YOUR TASK
Every line below that contains "timeline" is to be copied.

(SOURCE RECORDS begins)

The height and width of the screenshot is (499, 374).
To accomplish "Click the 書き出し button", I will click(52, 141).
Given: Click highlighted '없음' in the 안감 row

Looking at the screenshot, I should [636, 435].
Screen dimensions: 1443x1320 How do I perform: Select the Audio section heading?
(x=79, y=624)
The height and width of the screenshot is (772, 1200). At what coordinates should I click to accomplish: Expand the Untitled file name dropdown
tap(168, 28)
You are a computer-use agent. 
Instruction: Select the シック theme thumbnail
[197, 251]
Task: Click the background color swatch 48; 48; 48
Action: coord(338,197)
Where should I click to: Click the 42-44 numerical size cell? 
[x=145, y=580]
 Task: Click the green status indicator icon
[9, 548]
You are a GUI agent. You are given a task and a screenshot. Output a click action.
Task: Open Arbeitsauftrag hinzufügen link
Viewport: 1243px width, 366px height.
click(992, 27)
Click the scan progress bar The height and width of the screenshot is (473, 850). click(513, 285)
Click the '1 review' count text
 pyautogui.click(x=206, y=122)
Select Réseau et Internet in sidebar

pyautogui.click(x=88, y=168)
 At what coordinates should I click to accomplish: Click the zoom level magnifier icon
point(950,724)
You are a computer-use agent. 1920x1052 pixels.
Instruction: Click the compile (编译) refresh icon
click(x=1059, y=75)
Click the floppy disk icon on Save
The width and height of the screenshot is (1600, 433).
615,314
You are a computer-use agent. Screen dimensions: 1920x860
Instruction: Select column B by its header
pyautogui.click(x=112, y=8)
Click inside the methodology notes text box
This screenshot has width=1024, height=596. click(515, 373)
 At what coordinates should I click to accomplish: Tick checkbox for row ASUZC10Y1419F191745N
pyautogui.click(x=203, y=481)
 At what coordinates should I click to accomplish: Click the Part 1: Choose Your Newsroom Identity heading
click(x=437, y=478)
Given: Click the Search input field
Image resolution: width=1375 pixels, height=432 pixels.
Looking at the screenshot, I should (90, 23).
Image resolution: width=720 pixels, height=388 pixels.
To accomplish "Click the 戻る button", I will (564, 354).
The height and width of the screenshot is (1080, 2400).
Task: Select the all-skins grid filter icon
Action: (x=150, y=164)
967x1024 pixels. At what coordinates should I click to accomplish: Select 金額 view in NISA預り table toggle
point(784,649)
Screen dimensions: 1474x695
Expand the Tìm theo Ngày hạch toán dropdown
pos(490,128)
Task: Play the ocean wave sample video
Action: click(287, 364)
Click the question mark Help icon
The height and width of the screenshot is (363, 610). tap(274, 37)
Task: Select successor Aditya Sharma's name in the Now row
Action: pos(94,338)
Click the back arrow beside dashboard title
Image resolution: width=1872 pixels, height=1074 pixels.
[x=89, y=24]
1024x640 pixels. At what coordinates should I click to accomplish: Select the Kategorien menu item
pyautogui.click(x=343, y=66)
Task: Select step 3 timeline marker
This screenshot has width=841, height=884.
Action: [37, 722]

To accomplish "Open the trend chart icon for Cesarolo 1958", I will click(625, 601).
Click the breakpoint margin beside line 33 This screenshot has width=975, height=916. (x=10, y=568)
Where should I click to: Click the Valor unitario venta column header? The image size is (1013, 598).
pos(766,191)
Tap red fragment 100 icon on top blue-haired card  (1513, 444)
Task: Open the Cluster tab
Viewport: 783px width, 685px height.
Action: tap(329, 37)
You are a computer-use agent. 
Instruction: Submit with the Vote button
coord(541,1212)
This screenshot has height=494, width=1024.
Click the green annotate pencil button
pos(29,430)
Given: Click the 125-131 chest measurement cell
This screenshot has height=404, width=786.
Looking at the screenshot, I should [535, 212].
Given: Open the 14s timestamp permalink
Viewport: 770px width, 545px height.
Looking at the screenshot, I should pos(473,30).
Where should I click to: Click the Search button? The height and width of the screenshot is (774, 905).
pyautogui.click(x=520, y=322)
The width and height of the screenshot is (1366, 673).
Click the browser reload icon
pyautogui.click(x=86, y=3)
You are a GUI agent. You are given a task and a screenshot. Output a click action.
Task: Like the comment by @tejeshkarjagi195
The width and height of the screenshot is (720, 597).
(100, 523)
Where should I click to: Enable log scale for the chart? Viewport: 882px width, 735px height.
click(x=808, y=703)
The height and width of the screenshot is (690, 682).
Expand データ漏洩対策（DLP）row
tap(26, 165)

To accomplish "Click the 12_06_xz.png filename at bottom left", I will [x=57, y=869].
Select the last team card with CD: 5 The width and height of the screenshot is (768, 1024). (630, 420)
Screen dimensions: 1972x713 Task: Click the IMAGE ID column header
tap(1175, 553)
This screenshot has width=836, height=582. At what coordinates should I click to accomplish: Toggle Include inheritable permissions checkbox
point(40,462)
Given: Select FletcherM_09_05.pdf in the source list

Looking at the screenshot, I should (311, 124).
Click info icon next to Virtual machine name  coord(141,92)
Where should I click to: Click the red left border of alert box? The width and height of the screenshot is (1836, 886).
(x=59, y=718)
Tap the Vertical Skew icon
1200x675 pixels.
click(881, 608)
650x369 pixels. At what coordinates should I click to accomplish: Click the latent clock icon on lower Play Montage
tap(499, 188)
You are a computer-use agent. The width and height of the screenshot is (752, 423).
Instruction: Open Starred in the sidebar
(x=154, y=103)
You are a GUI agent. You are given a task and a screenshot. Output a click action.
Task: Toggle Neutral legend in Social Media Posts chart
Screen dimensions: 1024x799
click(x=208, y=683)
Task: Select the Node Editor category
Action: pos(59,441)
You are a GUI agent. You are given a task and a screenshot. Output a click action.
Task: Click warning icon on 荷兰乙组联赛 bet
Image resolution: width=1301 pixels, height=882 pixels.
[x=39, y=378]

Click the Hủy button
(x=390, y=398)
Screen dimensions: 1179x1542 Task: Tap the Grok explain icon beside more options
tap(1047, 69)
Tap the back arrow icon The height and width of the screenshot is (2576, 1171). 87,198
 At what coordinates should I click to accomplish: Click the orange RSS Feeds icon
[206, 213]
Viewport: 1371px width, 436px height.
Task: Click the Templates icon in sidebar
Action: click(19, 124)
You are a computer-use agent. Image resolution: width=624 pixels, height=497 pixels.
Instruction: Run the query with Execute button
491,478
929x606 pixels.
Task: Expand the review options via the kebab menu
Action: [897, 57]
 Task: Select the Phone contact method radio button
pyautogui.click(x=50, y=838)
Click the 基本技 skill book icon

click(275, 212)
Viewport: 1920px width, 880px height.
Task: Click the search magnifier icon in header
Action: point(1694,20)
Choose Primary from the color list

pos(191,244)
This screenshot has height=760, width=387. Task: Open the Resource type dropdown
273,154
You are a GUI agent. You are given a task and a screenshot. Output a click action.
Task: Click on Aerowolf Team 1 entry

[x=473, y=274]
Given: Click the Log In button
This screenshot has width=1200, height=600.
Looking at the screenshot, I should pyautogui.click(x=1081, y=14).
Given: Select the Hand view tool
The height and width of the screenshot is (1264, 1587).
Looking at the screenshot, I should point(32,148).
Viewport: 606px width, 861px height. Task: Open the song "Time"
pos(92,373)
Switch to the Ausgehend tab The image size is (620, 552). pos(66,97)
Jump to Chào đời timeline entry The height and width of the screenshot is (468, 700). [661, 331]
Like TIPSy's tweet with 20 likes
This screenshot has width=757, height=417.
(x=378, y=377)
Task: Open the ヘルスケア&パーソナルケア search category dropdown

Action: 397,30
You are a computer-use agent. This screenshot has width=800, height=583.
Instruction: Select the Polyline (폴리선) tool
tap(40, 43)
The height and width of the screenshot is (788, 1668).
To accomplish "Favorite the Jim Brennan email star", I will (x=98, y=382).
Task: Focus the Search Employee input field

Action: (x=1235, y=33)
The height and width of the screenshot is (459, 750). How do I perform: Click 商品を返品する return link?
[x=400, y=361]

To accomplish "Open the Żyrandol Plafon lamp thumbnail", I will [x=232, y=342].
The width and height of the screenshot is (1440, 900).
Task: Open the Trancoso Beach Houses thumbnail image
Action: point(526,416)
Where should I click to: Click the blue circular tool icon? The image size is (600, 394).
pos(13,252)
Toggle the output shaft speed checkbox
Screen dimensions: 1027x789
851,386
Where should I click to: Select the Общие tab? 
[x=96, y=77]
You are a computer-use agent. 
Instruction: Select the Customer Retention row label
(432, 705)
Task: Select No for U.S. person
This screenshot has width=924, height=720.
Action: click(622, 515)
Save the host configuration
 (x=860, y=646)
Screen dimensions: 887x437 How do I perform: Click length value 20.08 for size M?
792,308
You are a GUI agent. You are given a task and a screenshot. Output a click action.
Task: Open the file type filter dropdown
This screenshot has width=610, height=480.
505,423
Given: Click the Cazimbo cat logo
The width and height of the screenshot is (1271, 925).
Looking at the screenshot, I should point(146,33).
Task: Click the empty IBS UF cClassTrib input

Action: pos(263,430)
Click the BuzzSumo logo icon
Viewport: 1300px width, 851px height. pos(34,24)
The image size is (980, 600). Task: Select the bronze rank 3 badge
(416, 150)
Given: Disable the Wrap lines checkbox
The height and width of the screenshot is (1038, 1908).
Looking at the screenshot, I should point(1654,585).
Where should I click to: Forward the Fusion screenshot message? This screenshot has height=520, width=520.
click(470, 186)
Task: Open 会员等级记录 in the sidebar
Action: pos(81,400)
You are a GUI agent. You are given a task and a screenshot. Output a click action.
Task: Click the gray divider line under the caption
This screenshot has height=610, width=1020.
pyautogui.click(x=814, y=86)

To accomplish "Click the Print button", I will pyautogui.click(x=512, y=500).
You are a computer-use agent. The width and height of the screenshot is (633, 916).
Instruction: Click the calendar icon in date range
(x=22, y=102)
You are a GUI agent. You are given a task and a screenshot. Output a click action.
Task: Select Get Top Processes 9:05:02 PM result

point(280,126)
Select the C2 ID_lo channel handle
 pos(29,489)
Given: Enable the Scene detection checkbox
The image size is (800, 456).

(SOURCE RECORDS ends)

RESULT OF THIS EXERCISE
Task: Select step 3 timeline marker
Jump to Chào đời timeline entry The height and width of the screenshot is (468, 700). [661, 331]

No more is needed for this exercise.